Excerpts from a dataset:
++++++++
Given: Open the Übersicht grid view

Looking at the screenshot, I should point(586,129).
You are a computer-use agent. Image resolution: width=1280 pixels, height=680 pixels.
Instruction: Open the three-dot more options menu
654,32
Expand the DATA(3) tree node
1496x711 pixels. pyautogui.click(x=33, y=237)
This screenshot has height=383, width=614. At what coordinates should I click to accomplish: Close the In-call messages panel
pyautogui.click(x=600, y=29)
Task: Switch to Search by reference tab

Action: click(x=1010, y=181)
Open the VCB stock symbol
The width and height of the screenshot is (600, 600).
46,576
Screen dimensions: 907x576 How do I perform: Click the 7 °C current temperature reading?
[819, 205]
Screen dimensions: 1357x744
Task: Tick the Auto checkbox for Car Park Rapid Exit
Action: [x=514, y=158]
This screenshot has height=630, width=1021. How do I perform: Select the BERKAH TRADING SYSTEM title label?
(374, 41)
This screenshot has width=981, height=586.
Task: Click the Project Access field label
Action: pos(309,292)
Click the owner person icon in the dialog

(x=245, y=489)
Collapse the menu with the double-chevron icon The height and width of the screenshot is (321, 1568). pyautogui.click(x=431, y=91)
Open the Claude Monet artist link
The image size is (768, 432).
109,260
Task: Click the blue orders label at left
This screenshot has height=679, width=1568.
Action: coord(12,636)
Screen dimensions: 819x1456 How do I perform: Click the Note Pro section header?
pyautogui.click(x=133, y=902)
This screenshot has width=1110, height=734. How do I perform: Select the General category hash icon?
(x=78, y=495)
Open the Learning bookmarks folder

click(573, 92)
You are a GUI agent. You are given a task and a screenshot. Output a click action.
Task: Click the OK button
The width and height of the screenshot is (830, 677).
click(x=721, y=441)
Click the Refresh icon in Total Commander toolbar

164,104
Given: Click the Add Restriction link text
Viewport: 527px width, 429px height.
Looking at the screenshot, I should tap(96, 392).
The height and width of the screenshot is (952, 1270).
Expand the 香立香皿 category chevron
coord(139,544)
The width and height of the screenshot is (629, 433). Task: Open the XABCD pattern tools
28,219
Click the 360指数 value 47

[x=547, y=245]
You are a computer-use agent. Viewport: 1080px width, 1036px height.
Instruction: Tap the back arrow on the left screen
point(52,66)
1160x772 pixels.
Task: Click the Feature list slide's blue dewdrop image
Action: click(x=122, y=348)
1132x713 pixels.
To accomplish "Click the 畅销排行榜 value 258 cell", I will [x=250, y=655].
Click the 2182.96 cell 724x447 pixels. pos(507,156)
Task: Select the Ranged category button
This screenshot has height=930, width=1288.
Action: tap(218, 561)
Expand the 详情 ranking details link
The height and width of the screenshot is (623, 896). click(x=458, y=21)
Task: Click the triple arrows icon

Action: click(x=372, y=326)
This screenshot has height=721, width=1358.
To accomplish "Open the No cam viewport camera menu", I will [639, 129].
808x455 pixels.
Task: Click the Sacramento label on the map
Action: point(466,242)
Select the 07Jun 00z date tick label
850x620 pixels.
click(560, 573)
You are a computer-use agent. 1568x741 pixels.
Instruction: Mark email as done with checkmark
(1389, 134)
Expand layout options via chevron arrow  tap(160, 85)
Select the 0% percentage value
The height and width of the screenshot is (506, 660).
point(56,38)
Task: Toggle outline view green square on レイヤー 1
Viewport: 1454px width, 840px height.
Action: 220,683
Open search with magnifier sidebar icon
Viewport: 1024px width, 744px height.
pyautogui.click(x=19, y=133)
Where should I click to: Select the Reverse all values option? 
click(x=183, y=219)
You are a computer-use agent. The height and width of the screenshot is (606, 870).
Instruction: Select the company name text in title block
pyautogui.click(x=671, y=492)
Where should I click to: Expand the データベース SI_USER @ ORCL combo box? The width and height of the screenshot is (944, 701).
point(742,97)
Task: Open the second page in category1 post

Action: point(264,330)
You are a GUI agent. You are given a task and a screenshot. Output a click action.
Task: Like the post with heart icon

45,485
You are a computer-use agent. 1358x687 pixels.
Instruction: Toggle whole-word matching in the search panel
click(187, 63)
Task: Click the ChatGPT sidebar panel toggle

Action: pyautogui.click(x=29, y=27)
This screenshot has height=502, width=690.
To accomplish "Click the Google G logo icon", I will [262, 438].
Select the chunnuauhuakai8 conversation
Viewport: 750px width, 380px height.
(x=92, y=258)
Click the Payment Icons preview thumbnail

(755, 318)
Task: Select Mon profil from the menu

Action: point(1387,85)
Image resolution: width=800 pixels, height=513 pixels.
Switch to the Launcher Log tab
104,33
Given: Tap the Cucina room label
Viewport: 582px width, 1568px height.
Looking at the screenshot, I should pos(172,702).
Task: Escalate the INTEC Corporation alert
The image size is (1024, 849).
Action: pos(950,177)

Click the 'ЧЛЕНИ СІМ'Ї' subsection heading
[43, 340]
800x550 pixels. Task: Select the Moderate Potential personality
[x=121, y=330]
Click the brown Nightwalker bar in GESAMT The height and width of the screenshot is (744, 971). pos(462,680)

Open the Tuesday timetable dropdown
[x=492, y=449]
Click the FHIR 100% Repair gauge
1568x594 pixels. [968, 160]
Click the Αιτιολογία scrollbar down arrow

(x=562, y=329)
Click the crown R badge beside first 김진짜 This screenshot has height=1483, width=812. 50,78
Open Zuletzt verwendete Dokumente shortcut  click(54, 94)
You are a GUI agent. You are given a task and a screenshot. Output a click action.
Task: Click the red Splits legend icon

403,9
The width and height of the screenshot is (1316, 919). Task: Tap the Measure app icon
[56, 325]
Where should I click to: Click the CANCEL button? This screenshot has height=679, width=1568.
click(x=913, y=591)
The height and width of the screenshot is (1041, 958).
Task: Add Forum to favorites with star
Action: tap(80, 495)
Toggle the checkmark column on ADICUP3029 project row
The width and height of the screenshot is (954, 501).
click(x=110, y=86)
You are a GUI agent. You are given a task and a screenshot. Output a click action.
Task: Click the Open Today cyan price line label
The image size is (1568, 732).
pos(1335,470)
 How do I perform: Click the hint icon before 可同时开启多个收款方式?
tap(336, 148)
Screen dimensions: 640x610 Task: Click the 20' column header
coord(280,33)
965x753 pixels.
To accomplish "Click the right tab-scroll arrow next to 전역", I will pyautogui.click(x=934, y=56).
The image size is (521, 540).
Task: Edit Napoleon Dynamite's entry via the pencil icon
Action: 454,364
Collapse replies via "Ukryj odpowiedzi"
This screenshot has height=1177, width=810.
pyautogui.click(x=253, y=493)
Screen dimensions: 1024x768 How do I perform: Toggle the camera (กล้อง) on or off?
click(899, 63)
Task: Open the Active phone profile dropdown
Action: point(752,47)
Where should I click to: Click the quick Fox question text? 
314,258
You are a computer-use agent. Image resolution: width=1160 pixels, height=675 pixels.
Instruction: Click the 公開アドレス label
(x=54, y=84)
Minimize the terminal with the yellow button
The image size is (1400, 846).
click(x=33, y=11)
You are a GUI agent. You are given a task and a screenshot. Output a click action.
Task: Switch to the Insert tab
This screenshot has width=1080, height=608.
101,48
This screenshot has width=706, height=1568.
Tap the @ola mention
++++++++
== What is being asked ==
Copy out every line of the records that the string "computer" appears in.

== Task response ==
You are a computer-use agent. Image resolution: width=1280 pixels, height=680 pixels.
You are a computer-use agent. Viewport: 1080px width, 1036px height.
You are a computer-use agent. 1568x741 pixels.
You are a computer-use agent. The height and width of the screenshot is (606, 870).
You are a computer-use agent. 1358x687 pixels.
You are a computer-use agent. Image resolution: width=1160 pixels, height=675 pixels.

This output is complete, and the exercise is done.